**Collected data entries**

------

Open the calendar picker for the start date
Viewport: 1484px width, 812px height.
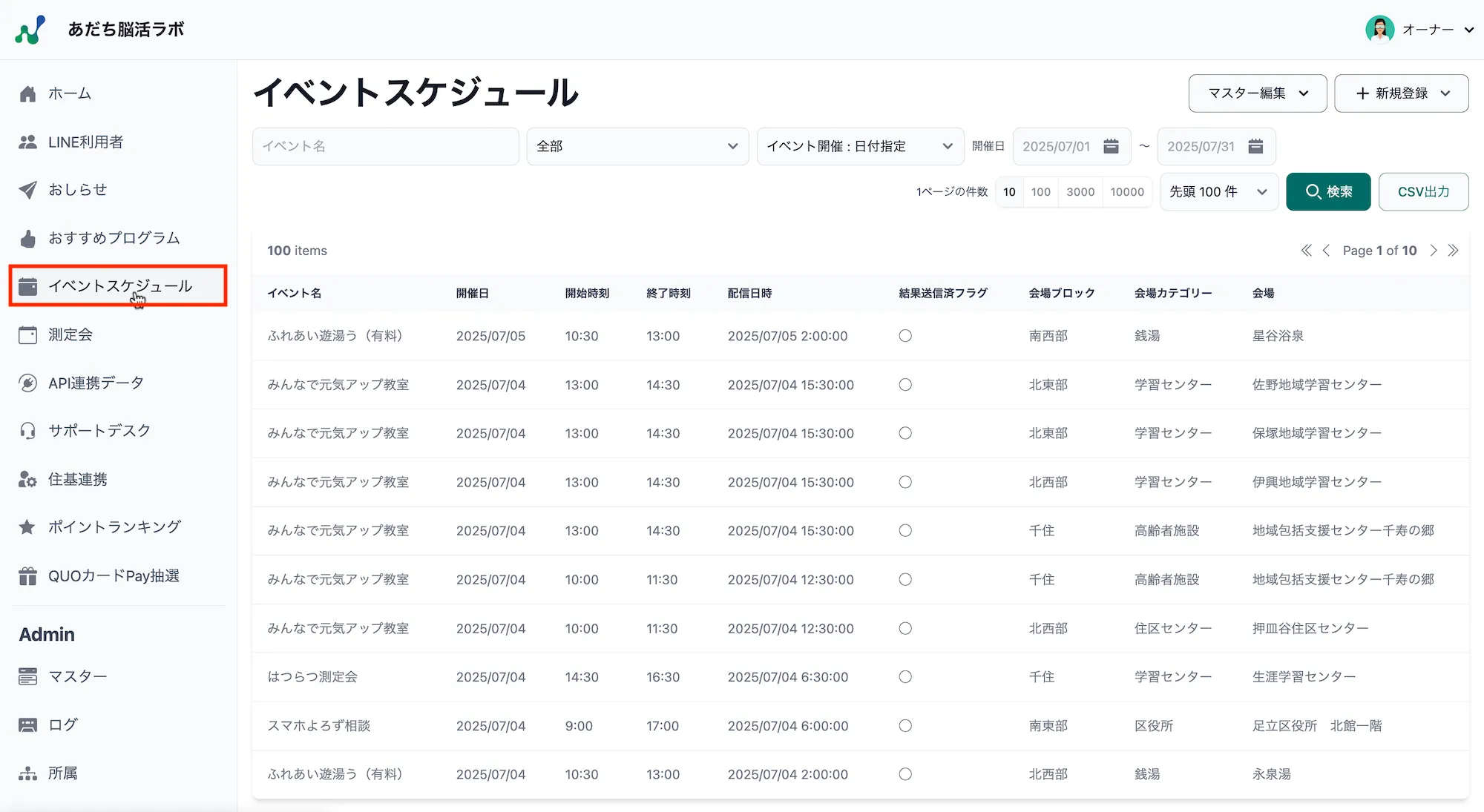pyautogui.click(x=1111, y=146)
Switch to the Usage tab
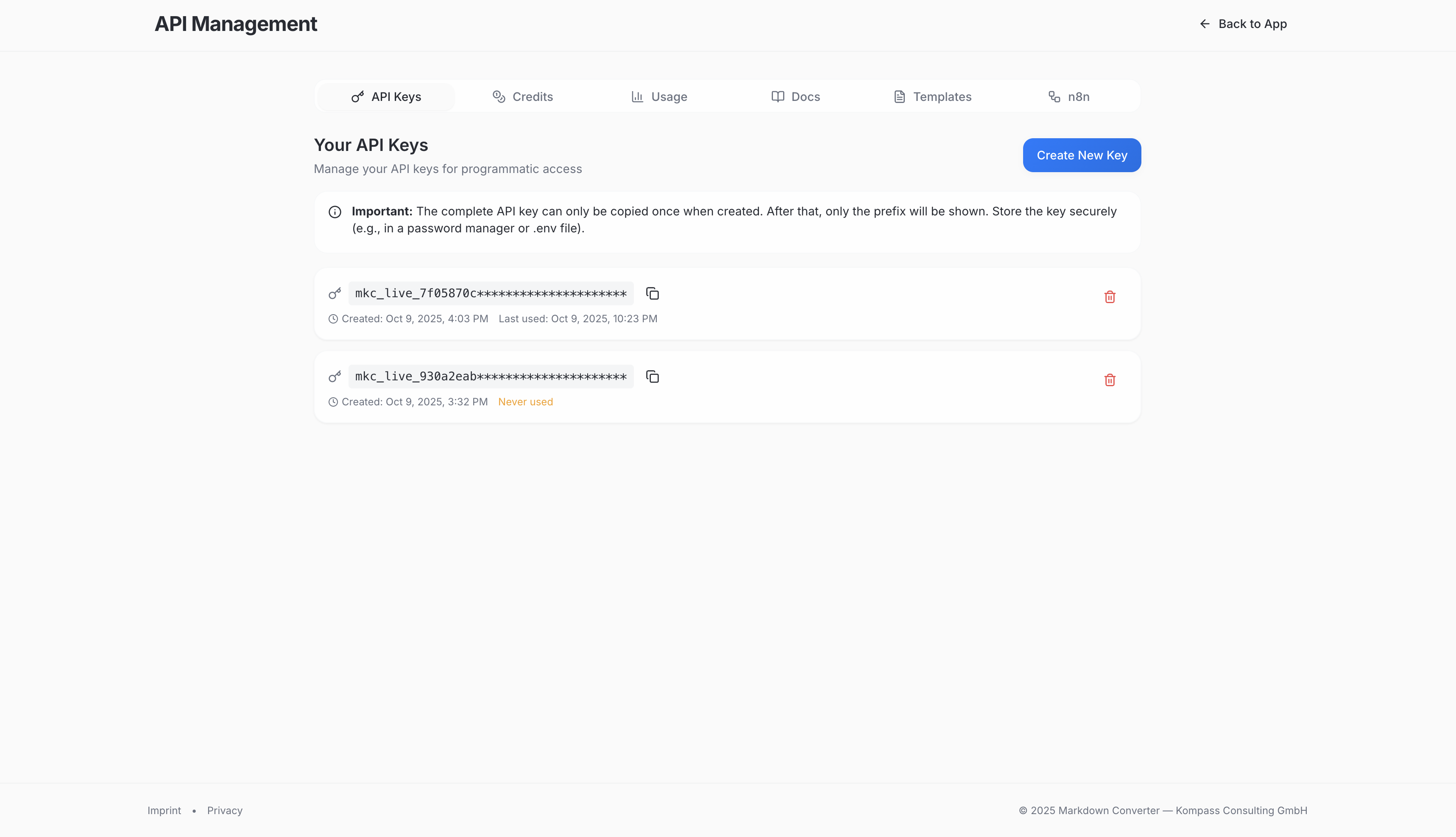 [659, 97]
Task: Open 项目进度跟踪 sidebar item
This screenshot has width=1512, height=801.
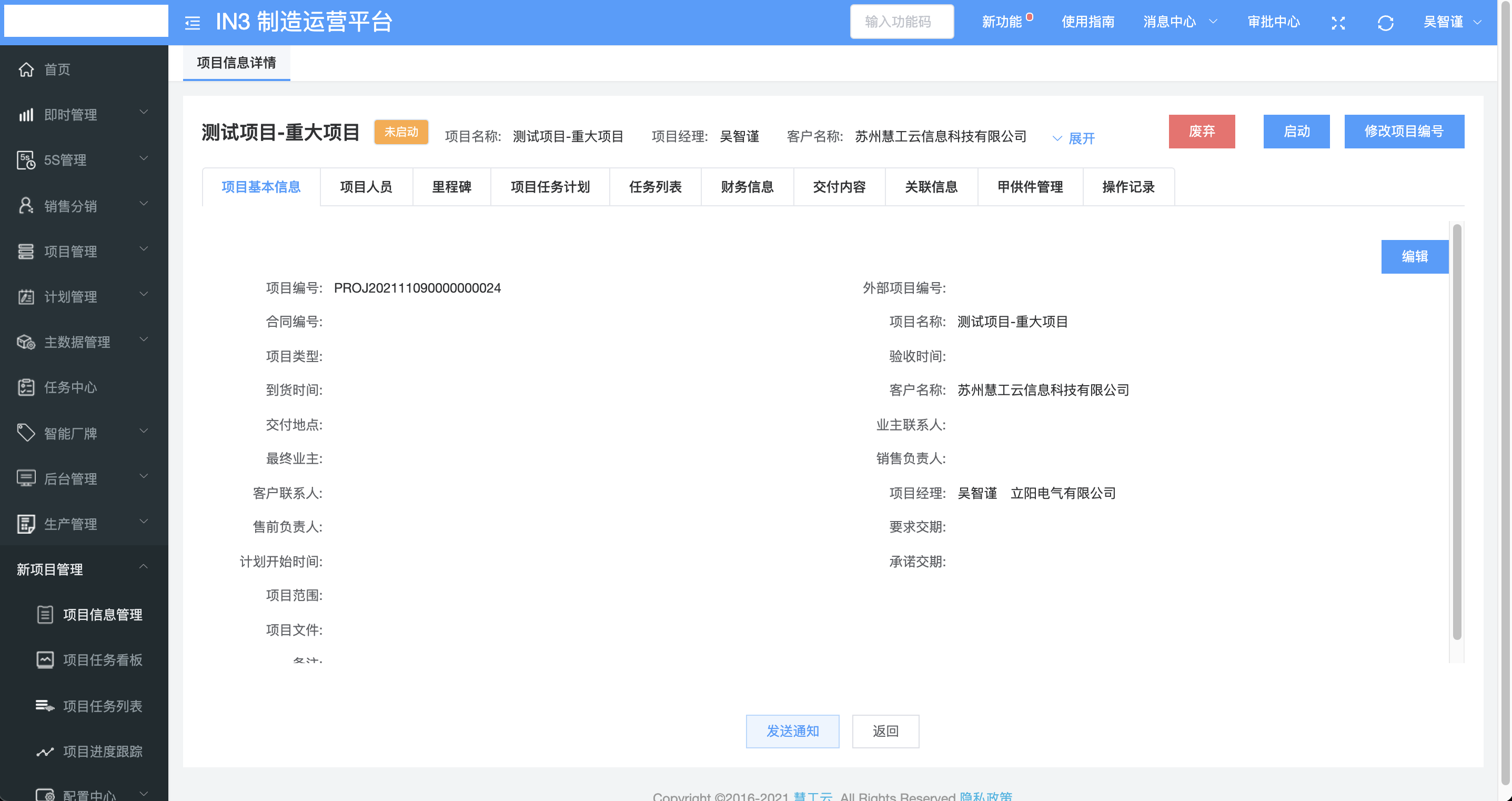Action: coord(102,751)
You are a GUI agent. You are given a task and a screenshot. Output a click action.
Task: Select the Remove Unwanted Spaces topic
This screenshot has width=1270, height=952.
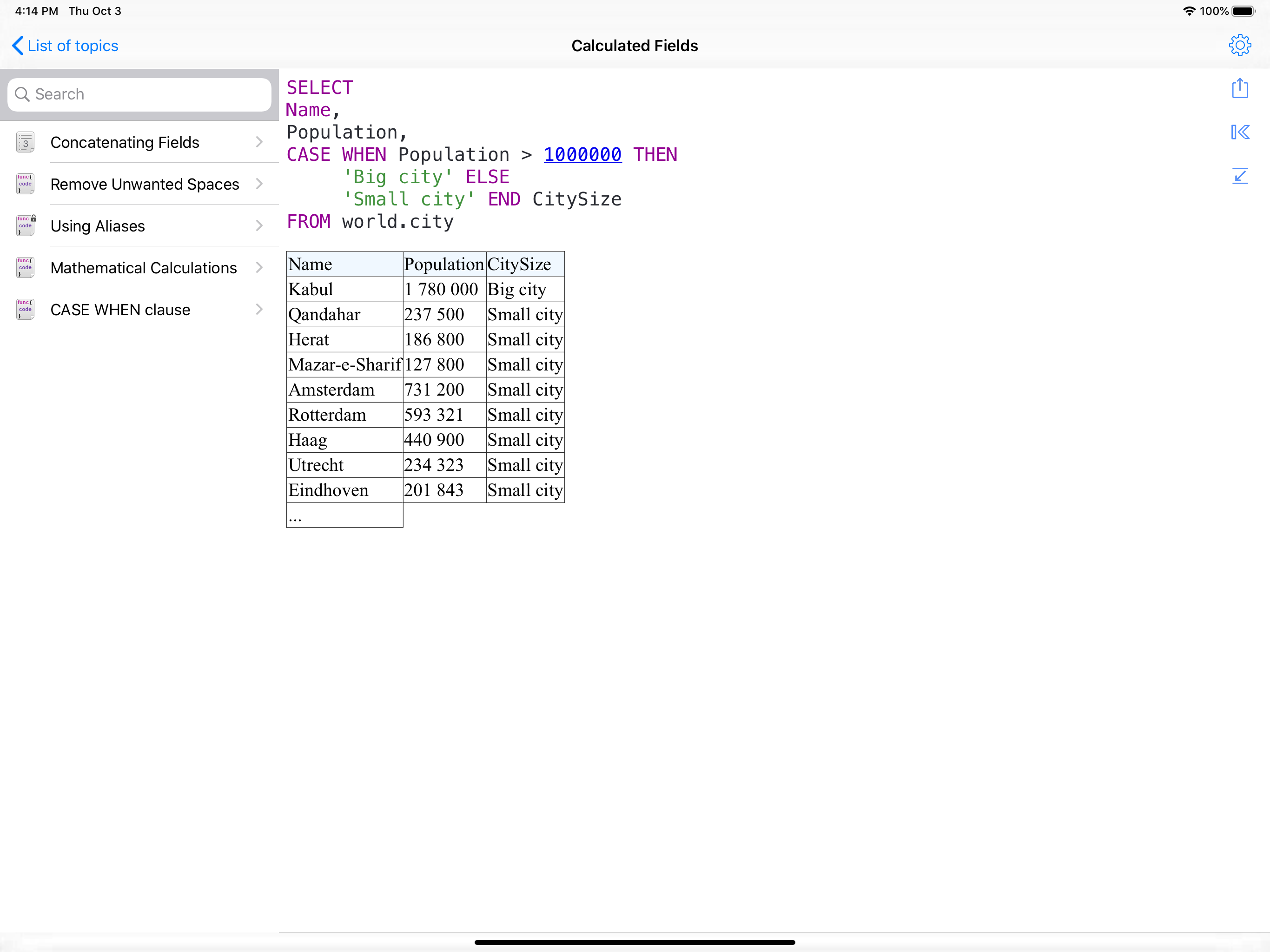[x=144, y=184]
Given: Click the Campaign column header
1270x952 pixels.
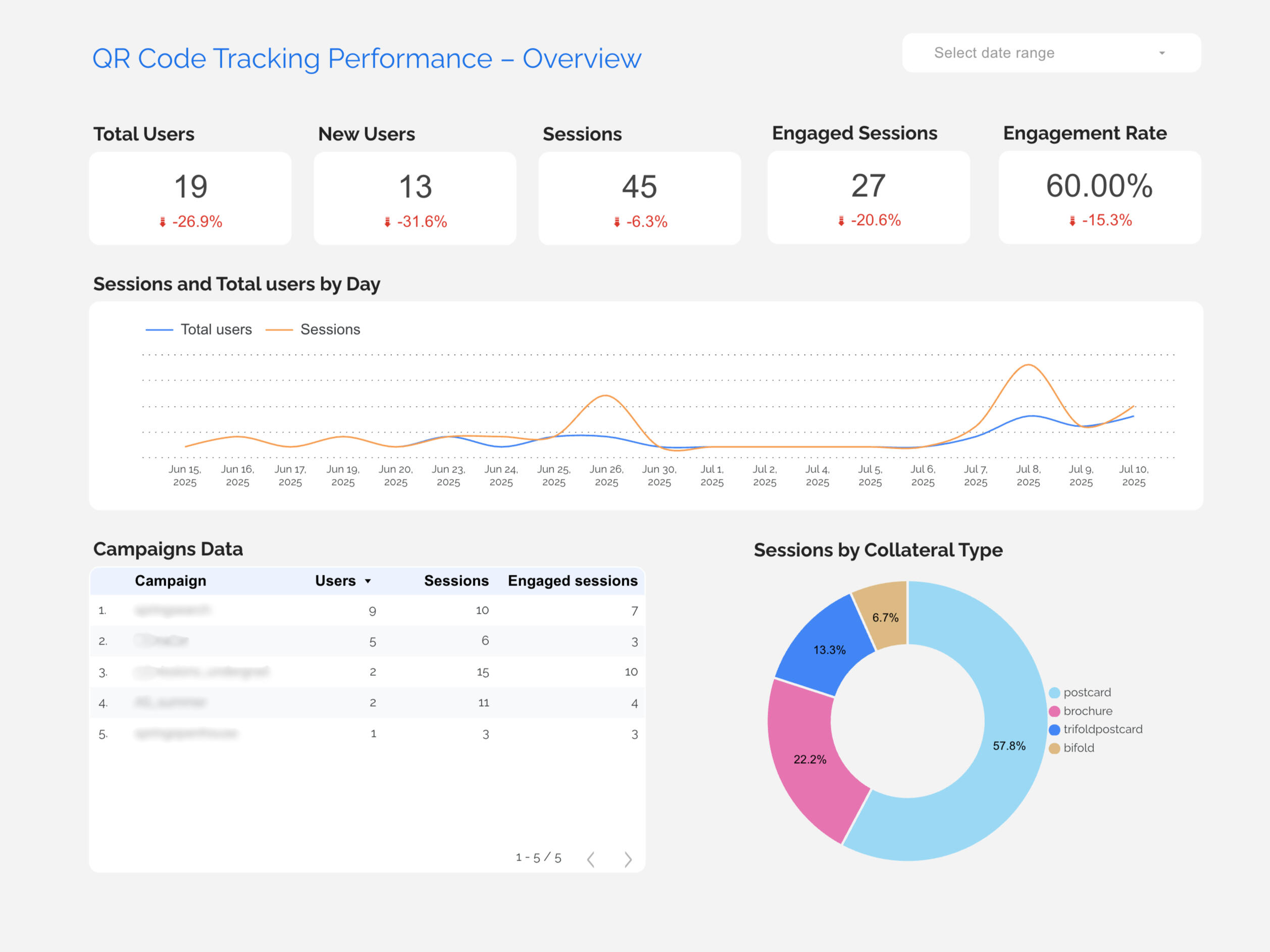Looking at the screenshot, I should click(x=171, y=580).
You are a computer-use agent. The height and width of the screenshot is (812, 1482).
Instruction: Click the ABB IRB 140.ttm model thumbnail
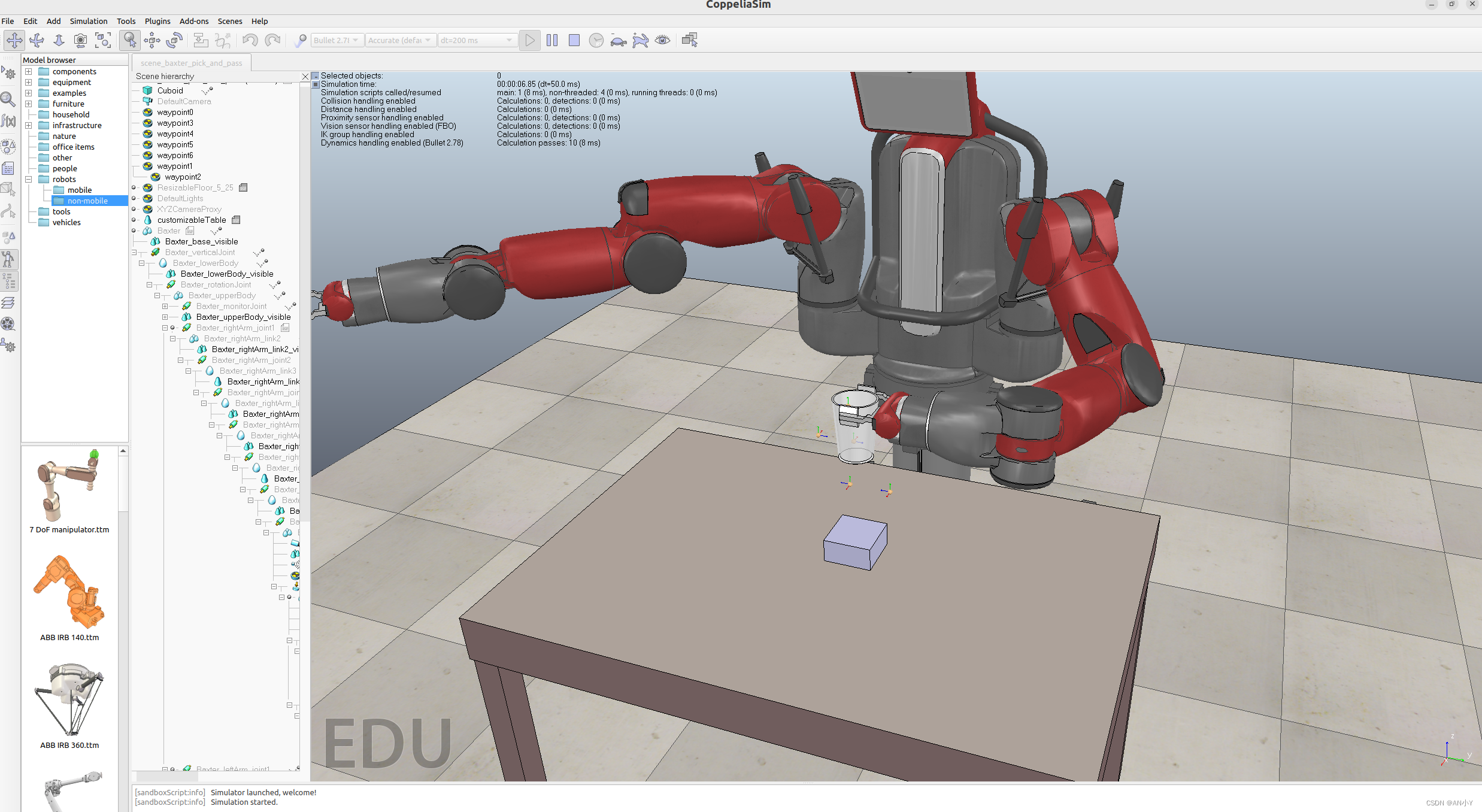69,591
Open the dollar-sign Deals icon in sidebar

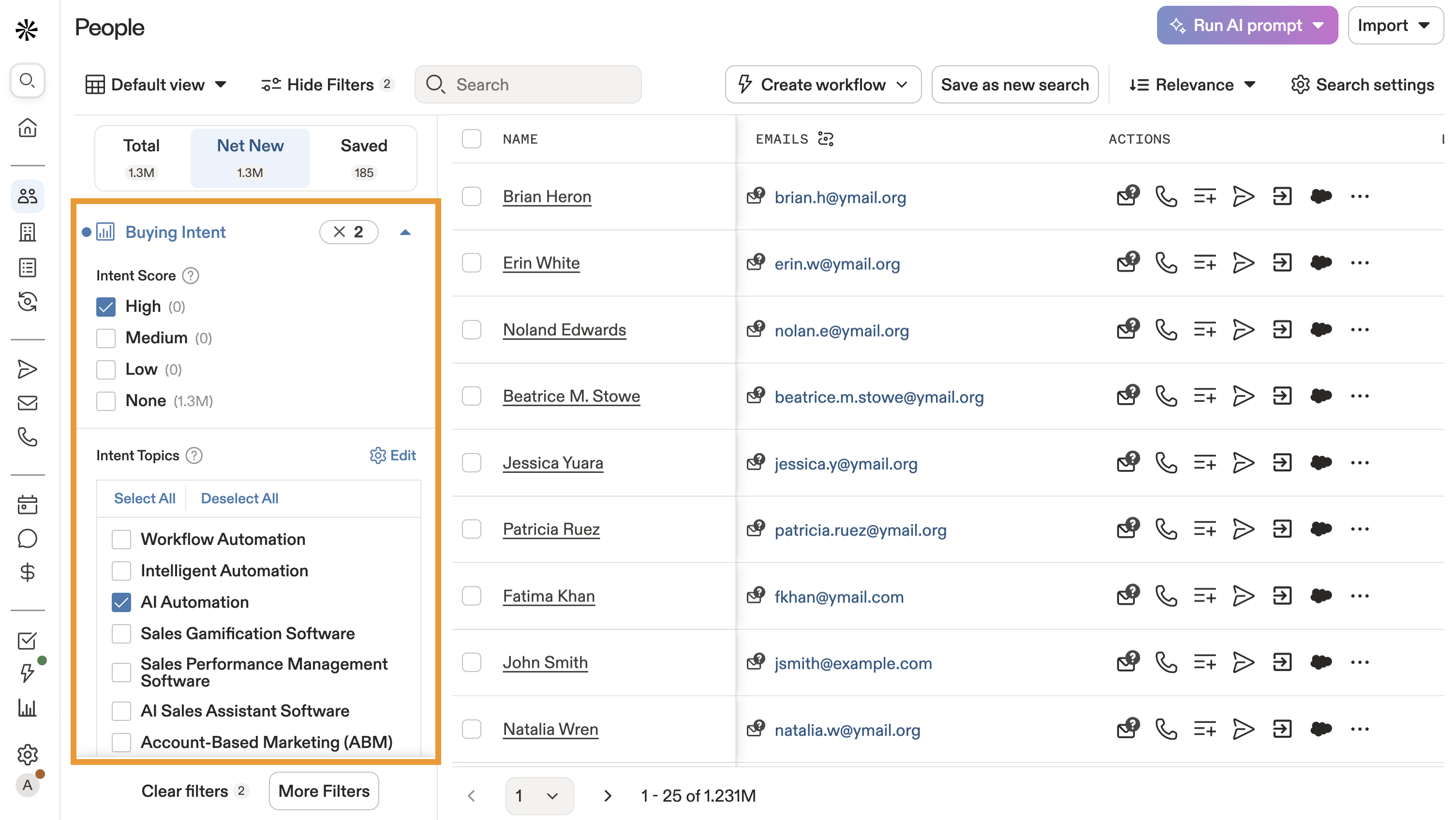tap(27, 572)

------

**WHAT TO WORK ON**
Give the data again exactly as written, with all pictures left out.

**RESULT FOR THIS TASK**
Open the calendar picker for the start date
Viewport: 1484px width, 812px height.
pyautogui.click(x=1111, y=146)
Switch to the Usage tab
 [659, 97]
Task: Open 项目进度跟踪 sidebar item
This screenshot has width=1512, height=801.
Action: coord(102,751)
You are a GUI agent. You are given a task and a screenshot. Output a click action.
Task: Select the Remove Unwanted Spaces topic
This screenshot has width=1270, height=952.
[x=144, y=184]
Given: Click the Campaign column header
1270x952 pixels.
Looking at the screenshot, I should click(x=171, y=580).
You are a computer-use agent. The height and width of the screenshot is (812, 1482).
Instruction: Click the ABB IRB 140.ttm model thumbnail
69,591
Open the dollar-sign Deals icon in sidebar

tap(27, 572)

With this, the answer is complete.